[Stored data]

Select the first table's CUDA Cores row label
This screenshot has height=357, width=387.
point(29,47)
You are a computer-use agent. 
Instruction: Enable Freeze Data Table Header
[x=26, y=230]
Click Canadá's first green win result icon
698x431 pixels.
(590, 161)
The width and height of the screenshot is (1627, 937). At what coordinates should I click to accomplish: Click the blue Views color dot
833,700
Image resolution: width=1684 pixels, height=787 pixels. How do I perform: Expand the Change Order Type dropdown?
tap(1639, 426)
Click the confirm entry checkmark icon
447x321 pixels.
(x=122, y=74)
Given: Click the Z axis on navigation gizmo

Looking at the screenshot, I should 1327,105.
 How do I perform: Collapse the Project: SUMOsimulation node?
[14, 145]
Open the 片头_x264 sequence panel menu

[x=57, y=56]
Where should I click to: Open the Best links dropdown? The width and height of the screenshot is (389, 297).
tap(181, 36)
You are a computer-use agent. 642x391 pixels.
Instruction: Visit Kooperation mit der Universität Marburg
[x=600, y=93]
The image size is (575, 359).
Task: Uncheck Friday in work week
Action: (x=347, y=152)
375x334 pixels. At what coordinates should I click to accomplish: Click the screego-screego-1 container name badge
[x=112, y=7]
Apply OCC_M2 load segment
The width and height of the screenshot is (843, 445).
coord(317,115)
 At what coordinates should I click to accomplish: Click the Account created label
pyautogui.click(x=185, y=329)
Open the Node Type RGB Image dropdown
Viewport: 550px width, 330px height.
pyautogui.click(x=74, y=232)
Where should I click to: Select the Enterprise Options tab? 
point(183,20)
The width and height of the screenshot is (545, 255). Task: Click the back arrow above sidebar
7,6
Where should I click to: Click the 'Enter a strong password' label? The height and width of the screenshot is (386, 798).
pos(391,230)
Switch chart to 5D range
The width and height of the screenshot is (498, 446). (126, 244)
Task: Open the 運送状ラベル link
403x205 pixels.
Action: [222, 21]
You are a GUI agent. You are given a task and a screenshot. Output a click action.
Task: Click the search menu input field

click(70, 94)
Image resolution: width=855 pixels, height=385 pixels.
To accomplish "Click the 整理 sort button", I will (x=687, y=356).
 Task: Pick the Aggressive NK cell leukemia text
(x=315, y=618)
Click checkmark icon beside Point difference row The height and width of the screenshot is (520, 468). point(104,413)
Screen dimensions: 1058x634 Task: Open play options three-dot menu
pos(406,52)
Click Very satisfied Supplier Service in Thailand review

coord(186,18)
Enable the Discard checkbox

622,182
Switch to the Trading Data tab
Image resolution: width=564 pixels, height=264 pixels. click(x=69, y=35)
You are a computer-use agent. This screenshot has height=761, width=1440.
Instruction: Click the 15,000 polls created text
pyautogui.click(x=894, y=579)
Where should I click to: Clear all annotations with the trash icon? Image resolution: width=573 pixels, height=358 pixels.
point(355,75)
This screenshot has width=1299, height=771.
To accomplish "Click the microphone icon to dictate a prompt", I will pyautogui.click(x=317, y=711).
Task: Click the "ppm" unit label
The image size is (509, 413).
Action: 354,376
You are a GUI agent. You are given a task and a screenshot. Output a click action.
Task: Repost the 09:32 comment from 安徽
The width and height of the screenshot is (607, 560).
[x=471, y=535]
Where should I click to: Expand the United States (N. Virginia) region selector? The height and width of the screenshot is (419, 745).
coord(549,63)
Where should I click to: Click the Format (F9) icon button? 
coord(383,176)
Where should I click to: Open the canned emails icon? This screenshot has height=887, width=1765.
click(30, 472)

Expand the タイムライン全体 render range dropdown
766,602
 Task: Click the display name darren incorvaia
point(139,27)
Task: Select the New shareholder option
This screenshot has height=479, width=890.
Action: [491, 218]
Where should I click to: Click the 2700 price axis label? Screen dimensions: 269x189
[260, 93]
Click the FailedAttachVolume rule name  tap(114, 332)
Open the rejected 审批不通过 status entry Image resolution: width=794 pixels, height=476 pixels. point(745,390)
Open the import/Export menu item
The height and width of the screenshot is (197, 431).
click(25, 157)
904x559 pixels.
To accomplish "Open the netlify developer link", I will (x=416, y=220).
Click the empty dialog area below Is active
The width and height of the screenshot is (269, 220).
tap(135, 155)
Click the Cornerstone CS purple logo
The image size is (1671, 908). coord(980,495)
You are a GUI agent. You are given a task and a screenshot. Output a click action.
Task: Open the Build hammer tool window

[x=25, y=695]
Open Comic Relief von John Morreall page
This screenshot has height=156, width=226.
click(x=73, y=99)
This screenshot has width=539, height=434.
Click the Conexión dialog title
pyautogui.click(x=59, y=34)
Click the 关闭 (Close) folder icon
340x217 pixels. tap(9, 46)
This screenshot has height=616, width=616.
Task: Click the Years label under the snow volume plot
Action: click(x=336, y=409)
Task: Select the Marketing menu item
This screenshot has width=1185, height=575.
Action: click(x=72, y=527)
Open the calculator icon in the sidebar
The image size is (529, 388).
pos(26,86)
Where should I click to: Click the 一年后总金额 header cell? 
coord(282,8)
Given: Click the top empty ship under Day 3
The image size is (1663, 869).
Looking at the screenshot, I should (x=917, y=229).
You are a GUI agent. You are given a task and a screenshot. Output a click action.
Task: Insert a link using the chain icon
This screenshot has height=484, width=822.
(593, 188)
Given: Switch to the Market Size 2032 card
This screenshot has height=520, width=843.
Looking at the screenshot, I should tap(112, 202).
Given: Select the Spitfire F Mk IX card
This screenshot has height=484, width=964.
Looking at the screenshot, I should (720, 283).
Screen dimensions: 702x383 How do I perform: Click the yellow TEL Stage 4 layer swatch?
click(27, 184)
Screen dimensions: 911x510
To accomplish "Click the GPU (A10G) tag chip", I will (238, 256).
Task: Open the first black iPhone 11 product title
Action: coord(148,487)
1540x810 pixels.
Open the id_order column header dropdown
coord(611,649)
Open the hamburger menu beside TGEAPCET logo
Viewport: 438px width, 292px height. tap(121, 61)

TASK DESCRIPTION: Render the stored data as a numbered list, one entry per line, and leave out any blank lines.

RESPONSE BELOW:
1. Select the first table's CUDA Cores row label
2. This screenshot has height=357, width=387.
3. point(29,47)
4. You are a computer-use agent. 
5. Instruction: Enable Freeze Data Table Header
6. [x=26, y=230]
7. Click Canadá's first green win result icon
8. 698x431 pixels.
9. (590, 161)
10. The width and height of the screenshot is (1627, 937). At what coordinates should I click to accomplish: Click the blue Views color dot
11. 833,700
12. Image resolution: width=1684 pixels, height=787 pixels. How do I perform: Expand the Change Order Type dropdown?
13. tap(1639, 426)
14. Click the confirm entry checkmark icon
15. 447x321 pixels.
16. (x=122, y=74)
17. Given: Click the Z axis on navigation gizmo
18. Looking at the screenshot, I should 1327,105.
19.  How do I perform: Collapse the Project: SUMOsimulation node?
20. [14, 145]
21. Open the 片头_x264 sequence panel menu
22. [x=57, y=56]
23. Where should I click to: Open the Best links dropdown? The width and height of the screenshot is (389, 297).
24. tap(181, 36)
25. You are a computer-use agent. 642x391 pixels.
26. Instruction: Visit Kooperation mit der Universität Marburg
27. [x=600, y=93]
28. The image size is (575, 359).
29. Task: Uncheck Friday in work week
30. Action: (x=347, y=152)
31. 375x334 pixels. At what coordinates should I click to accomplish: Click the screego-screego-1 container name badge
32. [x=112, y=7]
33. Apply OCC_M2 load segment
34. The width and height of the screenshot is (843, 445).
35. coord(317,115)
36.  At what coordinates should I click to accomplish: Click the Account created label
37. pyautogui.click(x=185, y=329)
38. Open the Node Type RGB Image dropdown
39. Viewport: 550px width, 330px height.
40. pyautogui.click(x=74, y=232)
41. Where should I click to: Select the Enterprise Options tab? 
42. point(183,20)
43. The width and height of the screenshot is (545, 255). Task: Click the back arrow above sidebar
44. 7,6
45. Where should I click to: Click the 'Enter a strong password' label? The height and width of the screenshot is (386, 798).
46. pos(391,230)
47. Switch chart to 5D range
48. The width and height of the screenshot is (498, 446). (126, 244)
49. Task: Open the 運送状ラベル link
50. 403x205 pixels.
51. Action: [222, 21]
52. You are a GUI agent. You are given a task and a screenshot. Output a click action.
53. Task: Click the search menu input field
54. click(70, 94)
55. Image resolution: width=855 pixels, height=385 pixels.
56. To accomplish "Click the 整理 sort button", I will (x=687, y=356).
57.  Task: Pick the Aggressive NK cell leukemia text
58. (x=315, y=618)
59. Click checkmark icon beside Point difference row The height and width of the screenshot is (520, 468). point(104,413)
60. Screen dimensions: 1058x634 Task: Open play options three-dot menu
61. pos(406,52)
62. Click Very satisfied Supplier Service in Thailand review
63. coord(186,18)
64. Enable the Discard checkbox
65. 622,182
66. Switch to the Trading Data tab
67. Image resolution: width=564 pixels, height=264 pixels. click(x=69, y=35)
68. You are a computer-use agent. This screenshot has height=761, width=1440.
69. Instruction: Click the 15,000 polls created text
70. pyautogui.click(x=894, y=579)
71. Where should I click to: Clear all annotations with the trash icon? Image resolution: width=573 pixels, height=358 pixels.
72. point(355,75)
73. This screenshot has width=1299, height=771.
74. To accomplish "Click the microphone icon to dictate a prompt", I will pyautogui.click(x=317, y=711).
75. Task: Click the "ppm" unit label
76. The image size is (509, 413).
77. Action: 354,376
78. You are a GUI agent. You are given a task and a screenshot. Output a click action.
79. Task: Repost the 09:32 comment from 安徽
80. The width and height of the screenshot is (607, 560).
81. [x=471, y=535]
82. Where should I click to: Expand the United States (N. Virginia) region selector? The height and width of the screenshot is (419, 745).
83. coord(549,63)
84. Where should I click to: Click the Format (F9) icon button? 
85. coord(383,176)
86. Where should I click to: Open the canned emails icon? This screenshot has height=887, width=1765.
87. click(30, 472)
88. Expand the タイムライン全体 render range dropdown
89. 766,602
90.  Task: Click the display name darren incorvaia
91. point(139,27)
92. Task: Select the New shareholder option
93. This screenshot has height=479, width=890.
94. Action: [491, 218]
95. Where should I click to: Click the 2700 price axis label? Screen dimensions: 269x189
96. [260, 93]
97. Click the FailedAttachVolume rule name  tap(114, 332)
98. Open the rejected 审批不通过 status entry Image resolution: width=794 pixels, height=476 pixels. point(745,390)
99. Open the import/Export menu item
100. The height and width of the screenshot is (197, 431).
101. click(25, 157)
102. 904x559 pixels.
103. To accomplish "Open the netlify developer link", I will (x=416, y=220).
104. Click the empty dialog area below Is active
105. The width and height of the screenshot is (269, 220).
106. tap(135, 155)
107. Click the Cornerstone CS purple logo
108. The image size is (1671, 908). coord(980,495)
109. You are a GUI agent. You are given a task and a screenshot. Output a click action.
110. Task: Open the Build hammer tool window
111. [x=25, y=695]
112. Open Comic Relief von John Morreall page
113. This screenshot has height=156, width=226.
114. click(x=73, y=99)
115. This screenshot has width=539, height=434.
116. Click the Conexión dialog title
117. pyautogui.click(x=59, y=34)
118. Click the 关闭 (Close) folder icon
119. 340x217 pixels. tap(9, 46)
120. This screenshot has height=616, width=616.
121. Task: Click the Years label under the snow volume plot
122. Action: click(x=336, y=409)
123. Task: Select the Marketing menu item
124. This screenshot has width=1185, height=575.
125. Action: click(x=72, y=527)
126. Open the calculator icon in the sidebar
127. The image size is (529, 388).
128. pos(26,86)
129. Where should I click to: Click the 一年后总金额 header cell? 
130. coord(282,8)
131. Given: Click the top empty ship under Day 3
132. The image size is (1663, 869).
133. Looking at the screenshot, I should (x=917, y=229).
134. You are a GUI agent. You are given a task and a screenshot. Output a click action.
135. Task: Insert a link using the chain icon
136. This screenshot has height=484, width=822.
137. (593, 188)
138. Given: Switch to the Market Size 2032 card
139. This screenshot has height=520, width=843.
140. Looking at the screenshot, I should tap(112, 202).
141. Given: Select the Spitfire F Mk IX card
142. This screenshot has height=484, width=964.
143. Looking at the screenshot, I should (720, 283).
144. Screen dimensions: 702x383 How do I perform: Click the yellow TEL Stage 4 layer swatch?
145. click(27, 184)
146. Screen dimensions: 911x510
147. To accomplish "Click the GPU (A10G) tag chip", I will (238, 256).
148. Task: Open the first black iPhone 11 product title
149. Action: coord(148,487)
150. 1540x810 pixels.
151. Open the id_order column header dropdown
152. coord(611,649)
153. Open the hamburger menu beside TGEAPCET logo
154. Viewport: 438px width, 292px height. tap(121, 61)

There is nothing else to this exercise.